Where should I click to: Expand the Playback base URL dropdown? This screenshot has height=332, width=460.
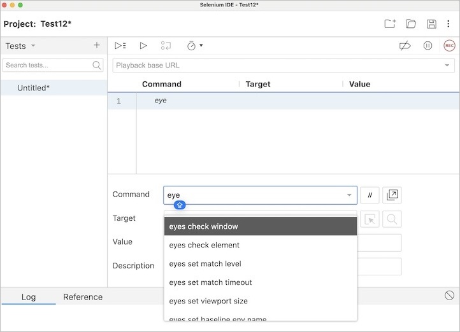447,66
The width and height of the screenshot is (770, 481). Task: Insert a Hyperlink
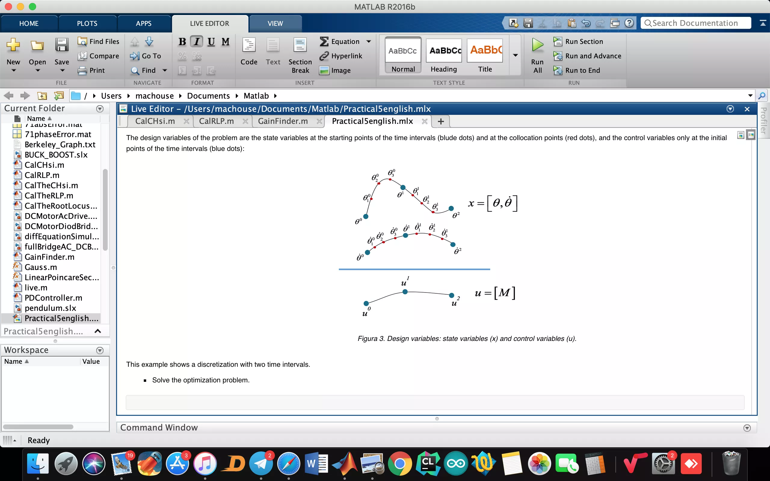pos(341,56)
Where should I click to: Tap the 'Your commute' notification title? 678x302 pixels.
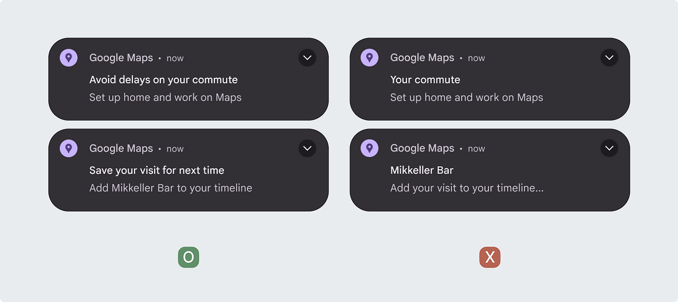(425, 80)
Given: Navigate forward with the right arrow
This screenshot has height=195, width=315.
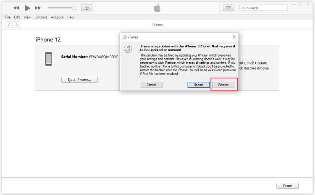Looking at the screenshot, I should [16, 25].
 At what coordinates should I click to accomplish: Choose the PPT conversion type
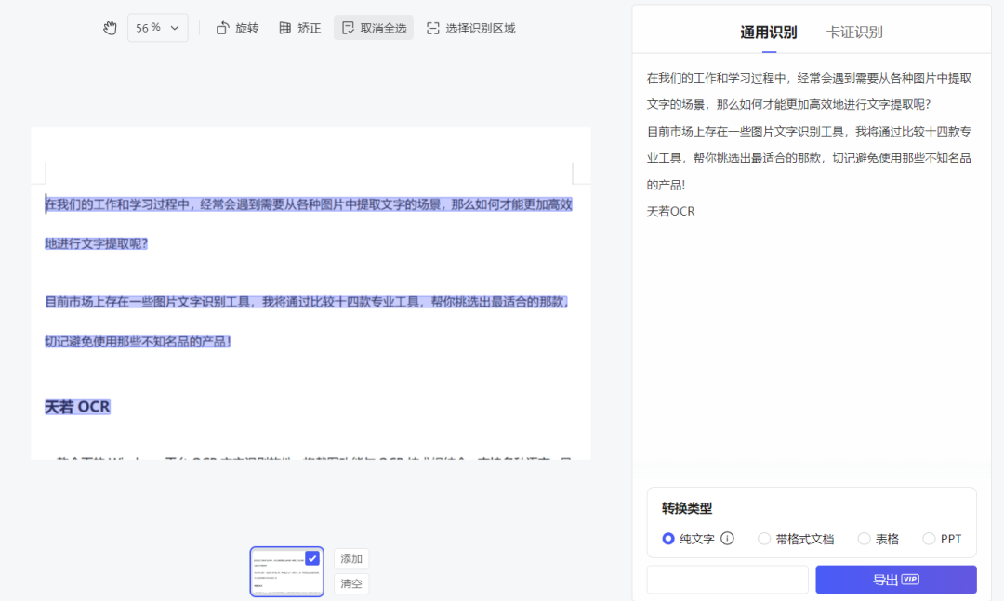(929, 539)
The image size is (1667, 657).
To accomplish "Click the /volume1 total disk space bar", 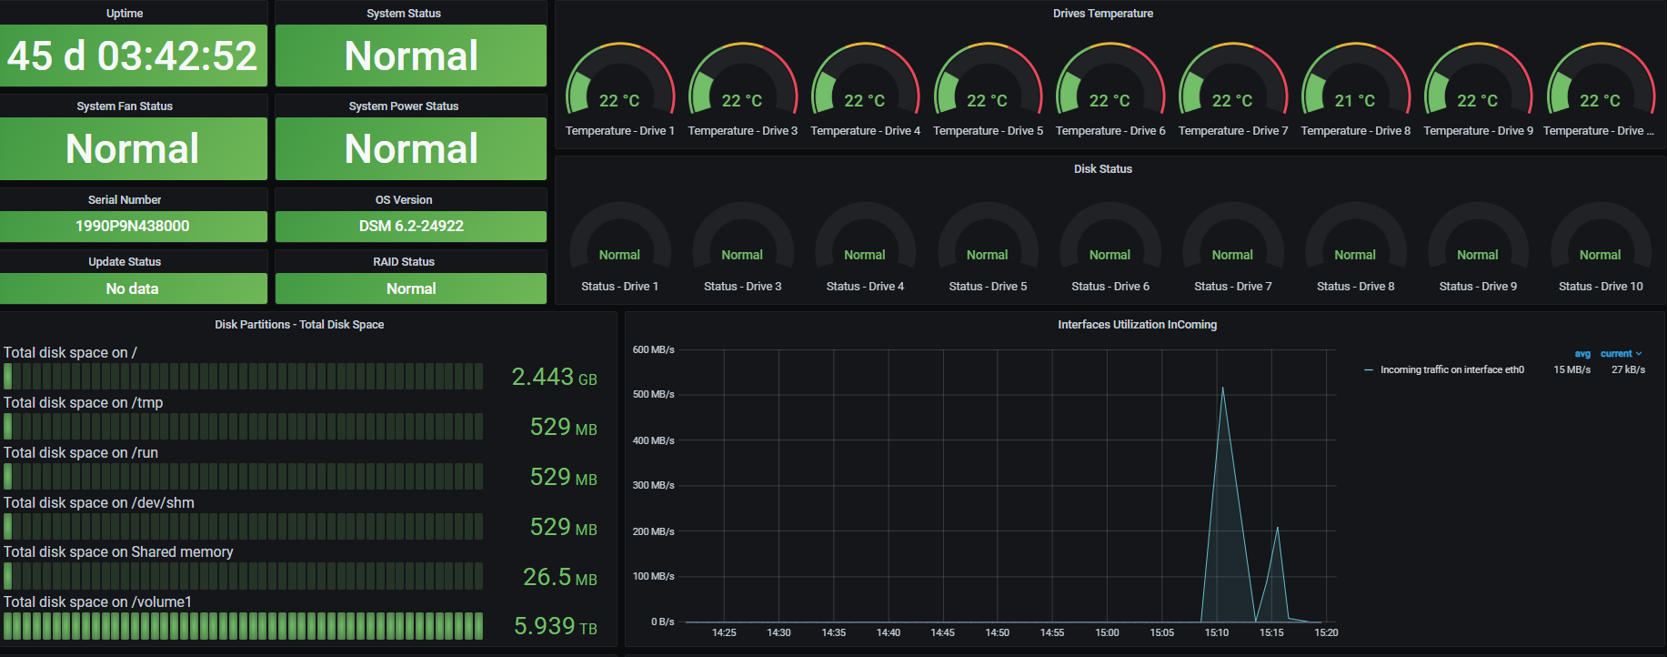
+-------+
* Objective *
Rewrite the listing above, changing every "Where should I click to" to "Which spot should I click to" and keeping everything else the same. Leave out the pictures.

* Written response *
Which spot should I click to: Expand the Playback base URL dropdown? This screenshot has height=332, width=460.
447,66
The width and height of the screenshot is (770, 481). Task: Insert a Hyperlink
pos(341,56)
Which spot should I click to: Tap the 'Your commute' notification title? 678x302 pixels.
(425, 80)
Given: Navigate forward with the right arrow
This screenshot has height=195, width=315.
Looking at the screenshot, I should [16, 25].
 At what coordinates should I click to accomplish: Choose the PPT conversion type
(929, 539)
The image size is (1667, 657).
To accomplish "Click the /volume1 total disk space bar", 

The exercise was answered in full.